We shall not dwell further on the above, adding only this: F.: Nergal concludes by saying that 'science can only have one goal, a more perfect knowledge of phenomena.' We shall simply say that its goal can only be 'the knowledge of phenomena', without any question of 'more or less perfect'. Science, being thus eminently relative, can of necessity only attain to truths no less relative, and it is integral knowledge alone that is 'truth', just as the 'ideal' is not 'the greatest perfection possible for the human species' alone; it should be the Perfection that lies in the Universal Synthesis of all species, of all humanities. [12]
It now remains to clarify the matter of social conceptions, and we shall immediately say that by such an a expression we do not only mean political opinions, which are obviously out of the question. It is not without purpose, indeed, that Masonry forbids all discussion on this subject, and, without being reactionary in the slightest, one is quite able to assert that 'Republican Democracy' is not the social ideal of all Masons everywhere in the two Hemispheres. But in this category of social conceptions we also include here those that concern morality, for it is not possible to consider the latter as anything other than a 'social art', as F.: Noailles so aptly put it in the article already cited; thus we would not, as he does, go so far as to 'leave the field open to all metaphysical speculation' in a domain in which metaphysics has no relevance. Indeed, despite what philosophers and moralists have said, as soon as it is a question of social relations, it can only be a matter of considerations based on interest, and on an interest moreover that resides in a practical and purely material
utility, or in a preference of a sentimental order, or, as is in fact most often the case, in a combination of the two. Here, therefore, everything relates solely to individual assessments, and for a given collectivity the question is reduced to searching for and finding a common ground that might reconcile the diversity of these multiple appraisals, which correspond to as many different interests. If conventions are needed to make social life tolerable, or even simply possible, one should at least be frank enough to acknowledge that they are only conventions which in themselves contain nothing absolute, and which must vary incessantly with the circumstances of time and place upon which they entirely depend. Within these limits, which precisely mark its relative character, morality, limited to 'searching for rules of action given that men live in societies' (these rules inevitably being modified according to the form of the society), will have a perfectly established value and an undeniable utility. But it must not claim anything more, just as no religion in the Western sense of the word can boast of establishing anything more than belief pure and simple, on pain of departing from its role, as all too often happens. And in virtue of its sentimental aspect, morality itself, however 'secular' or 'scientific' it may be, will always contain a portion of belief, since in his current state the human individual, with very rare exceptions, is such as to be unable to pass beyond it.

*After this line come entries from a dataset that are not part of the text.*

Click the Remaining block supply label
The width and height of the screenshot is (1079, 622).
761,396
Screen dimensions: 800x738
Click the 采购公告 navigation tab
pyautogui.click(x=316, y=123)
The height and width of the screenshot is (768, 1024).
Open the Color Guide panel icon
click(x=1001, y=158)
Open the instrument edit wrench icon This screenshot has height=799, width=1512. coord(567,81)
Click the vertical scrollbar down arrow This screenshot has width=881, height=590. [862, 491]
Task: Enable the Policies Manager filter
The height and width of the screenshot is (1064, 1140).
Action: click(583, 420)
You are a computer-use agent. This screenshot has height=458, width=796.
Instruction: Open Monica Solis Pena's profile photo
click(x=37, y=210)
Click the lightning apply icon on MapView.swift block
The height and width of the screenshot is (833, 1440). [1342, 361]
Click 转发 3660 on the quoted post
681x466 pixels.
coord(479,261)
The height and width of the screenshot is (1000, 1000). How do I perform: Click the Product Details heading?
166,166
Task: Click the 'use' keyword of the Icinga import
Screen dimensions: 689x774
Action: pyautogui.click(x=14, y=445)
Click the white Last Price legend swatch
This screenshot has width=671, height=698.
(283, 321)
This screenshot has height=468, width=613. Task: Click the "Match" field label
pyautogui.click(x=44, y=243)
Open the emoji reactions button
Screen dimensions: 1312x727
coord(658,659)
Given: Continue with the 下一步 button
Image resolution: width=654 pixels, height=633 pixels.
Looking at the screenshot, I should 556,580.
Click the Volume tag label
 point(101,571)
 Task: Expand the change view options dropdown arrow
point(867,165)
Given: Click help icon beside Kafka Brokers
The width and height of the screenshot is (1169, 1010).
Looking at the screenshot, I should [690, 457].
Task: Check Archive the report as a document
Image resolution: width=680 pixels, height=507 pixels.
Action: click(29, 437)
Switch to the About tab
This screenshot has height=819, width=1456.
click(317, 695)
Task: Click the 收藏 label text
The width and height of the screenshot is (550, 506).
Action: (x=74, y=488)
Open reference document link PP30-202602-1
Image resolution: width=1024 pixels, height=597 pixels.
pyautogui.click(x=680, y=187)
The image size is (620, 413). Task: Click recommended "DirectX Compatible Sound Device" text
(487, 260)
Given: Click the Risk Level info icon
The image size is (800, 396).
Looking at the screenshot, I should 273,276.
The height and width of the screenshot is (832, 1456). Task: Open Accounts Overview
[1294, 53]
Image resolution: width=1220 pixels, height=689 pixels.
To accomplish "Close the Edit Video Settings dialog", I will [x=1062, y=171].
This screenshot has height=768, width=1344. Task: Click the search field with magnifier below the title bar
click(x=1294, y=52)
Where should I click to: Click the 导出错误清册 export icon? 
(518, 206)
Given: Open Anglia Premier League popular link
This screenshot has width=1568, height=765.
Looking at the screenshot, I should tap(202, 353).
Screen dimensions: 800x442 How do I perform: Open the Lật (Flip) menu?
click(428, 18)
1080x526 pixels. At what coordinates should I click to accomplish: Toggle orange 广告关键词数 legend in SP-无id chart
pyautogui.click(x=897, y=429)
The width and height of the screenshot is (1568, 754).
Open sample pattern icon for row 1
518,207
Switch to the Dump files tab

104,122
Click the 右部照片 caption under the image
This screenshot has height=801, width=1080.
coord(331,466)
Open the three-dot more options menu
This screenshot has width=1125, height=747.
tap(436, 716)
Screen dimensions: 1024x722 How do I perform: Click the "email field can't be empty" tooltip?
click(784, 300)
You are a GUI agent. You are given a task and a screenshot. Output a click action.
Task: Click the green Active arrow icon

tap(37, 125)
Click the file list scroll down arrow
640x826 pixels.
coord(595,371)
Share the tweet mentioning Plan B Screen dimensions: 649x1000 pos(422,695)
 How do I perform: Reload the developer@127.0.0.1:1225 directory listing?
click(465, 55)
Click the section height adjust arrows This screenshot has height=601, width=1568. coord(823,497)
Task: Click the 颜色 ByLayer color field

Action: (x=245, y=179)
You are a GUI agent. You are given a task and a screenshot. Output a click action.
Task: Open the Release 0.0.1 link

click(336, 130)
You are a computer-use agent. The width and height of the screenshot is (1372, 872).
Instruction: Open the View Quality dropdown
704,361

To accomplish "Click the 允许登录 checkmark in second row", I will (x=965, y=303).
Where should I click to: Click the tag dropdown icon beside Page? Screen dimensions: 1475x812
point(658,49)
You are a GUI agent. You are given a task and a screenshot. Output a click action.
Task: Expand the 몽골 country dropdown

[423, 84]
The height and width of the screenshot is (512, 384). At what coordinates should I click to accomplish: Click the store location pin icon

But must the Masonic ideal then be founded on like contingencies? And must it depend upon the individual tendencies of each man and each segment of humanity? We do not think so. On the contrary, we hold that in order truly to be the 'Ideal', this ideal must remain outside and beyond all opinions and beliefs, as well as all parties and sects and systems and particular schools, for there is no other way to 'tend toward universality' than to 'lay aside that which divides in order to preserve that which unites'; and this opinion must assuredly be shared by all who intend to labor, not toward the vain raising of a 'Tower of Babel', but toward the effective realization of the Great Work of Universal Construction.